Ainsi donc, à travers le score déplorable de François Mitterrand en Martinique (seulement 20% de votes favorables) ce sont toutes ces idées de rupture, portées plus encore par les autonomistes que par les indépendantistes, qui furent sanctionnées. Aimé Césaire en tira aussitôt leçon en prononçant le moratoire de la revendication autonomiste.
Reste qu’on n’a jamais permis aux Martiniquais de se prononcer clairement sur les 3 options institutionnelles qui animent la vie politique martiniquaise depuis 1960 : l’autonomie, l’indépendance, le statu quo ou son amélioration. La consultation populaire du 10 janvier 2010 aurait pu faire office de référendum, mais la réponse négative, y compris par le PPM, à ce qui fut nommé une « poussière d’autonomie » fut aussitôt annulée par une seconde consultation. Personne n’allait comprendre la question posée 15 jours plus tard ; après coup, les électeurs attachés au département découvrirent qu’ils avaient voté pour la disparition du département.
« Un long passage en mûrisserie »
Déjà, la consultation du 7 décembre 2003 avait été accusée de « Chat’en sac » par les autonomistes. Elle avait été boudée par le carré d’as du PPM : Aimé Césaire lui-même, Camille Darsières, Serge Letchimy et Pierre Aliker. Ce dernier qui était pourtant réputé s’être opposé au moratoire allait, au contraire, contribuer à le renforcer en s’opposant aux 3 consultations de 2003 et 2010 décidées par le gouvernement à la demande d’Alfred Marie-Jeanne. Cette absence de clarté a conduit à radicaliser sans frais le discours politique
Les lendemains de 1981 avaient paru donner tort à l’ancienne majorité de droite.
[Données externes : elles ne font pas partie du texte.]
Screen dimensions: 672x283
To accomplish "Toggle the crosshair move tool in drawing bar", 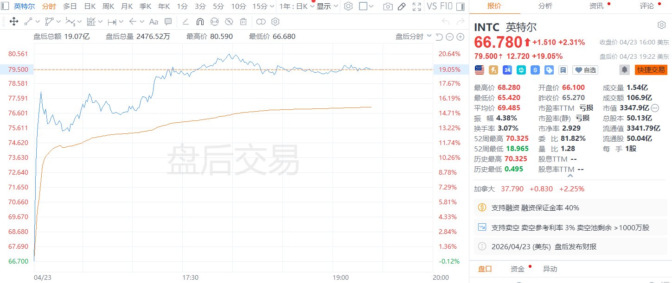I will tap(14, 21).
Avec la décentralisation de 1982, il n’a point été question de largage. Au contraire, les caisses de l’Etat s’ouvrirent aux collectivités, ce qui rendit possible un clientélisme échevelé, propice à faire passer les idées de rupture tout en jetant un voile sur l’objectif poursuivi. Depuis, la Martinique est écartelée par des dirigeants qui jouent sur le terrain au « plus assimilationniste que moi, tu meurs » tout en distillant leur petite musique de rupture. Ils ont su ainsi convaincre les électeurs que voter pour des autonomistes ou des indépendantistes ce n’était pas voter pour l’autonomie ou l’indépendance.
Aimé Césaire, qui a tout dit, a affirmé que la Martinique allait le moment venu tomber dans l’indépendance « comme un fruit mûr ». A cet égard, la marche schizophrénique de la Martinique, un pied dans la France l’autre en dehors et la tête en Afrique, peut être regardée comme un long passage en mûrisserie.